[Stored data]
• • •
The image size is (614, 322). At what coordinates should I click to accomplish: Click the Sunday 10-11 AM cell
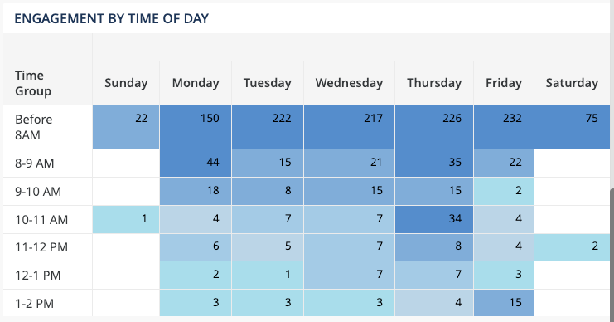[x=126, y=220]
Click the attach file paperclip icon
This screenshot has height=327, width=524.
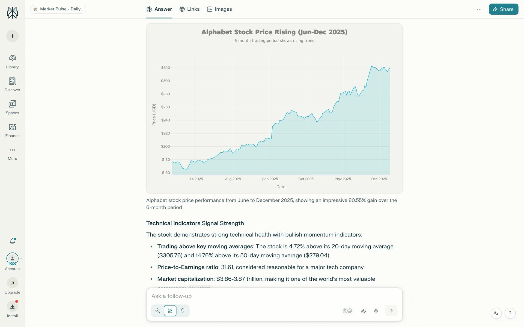pyautogui.click(x=363, y=311)
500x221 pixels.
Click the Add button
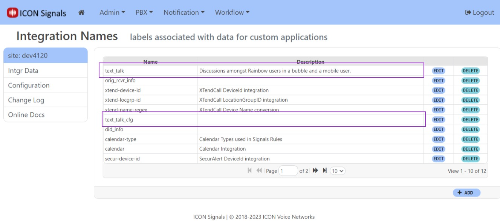[x=466, y=193]
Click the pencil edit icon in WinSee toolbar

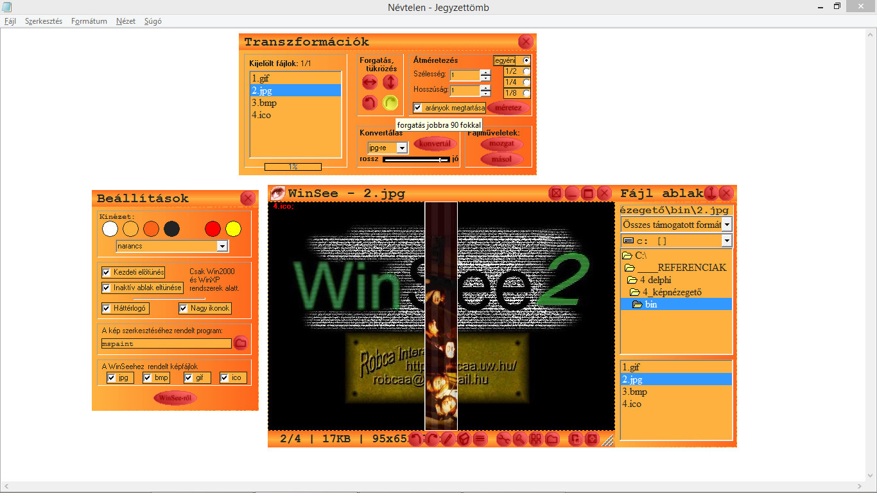[448, 439]
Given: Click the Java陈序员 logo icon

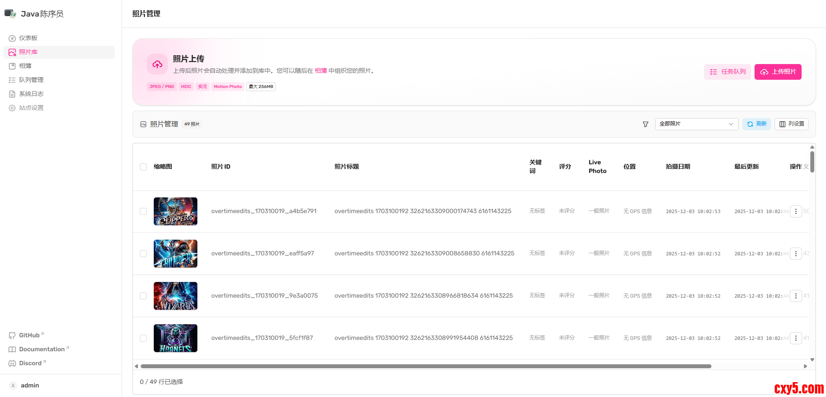Looking at the screenshot, I should click(10, 14).
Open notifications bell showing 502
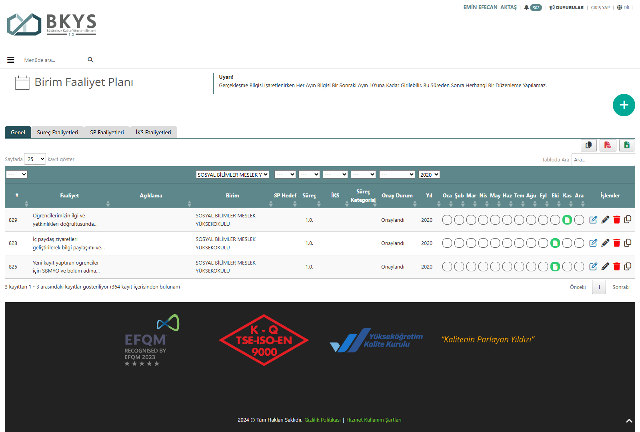The width and height of the screenshot is (640, 432). pyautogui.click(x=532, y=8)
• • •
# ABOUT THIS TASK
What do the lines above say from the line containing "500x221 pixels." through the last line? Quote them exactly, both ends included, and leave out the pictures.

# RESPONSE TO THE TASK
500x221 pixels.
Click the Add button
[x=466, y=193]
Click the pencil edit icon in WinSee toolbar

[448, 439]
Given: Click the Java陈序员 logo icon

Looking at the screenshot, I should click(10, 14).
Open notifications bell showing 502
The width and height of the screenshot is (640, 432). pyautogui.click(x=532, y=8)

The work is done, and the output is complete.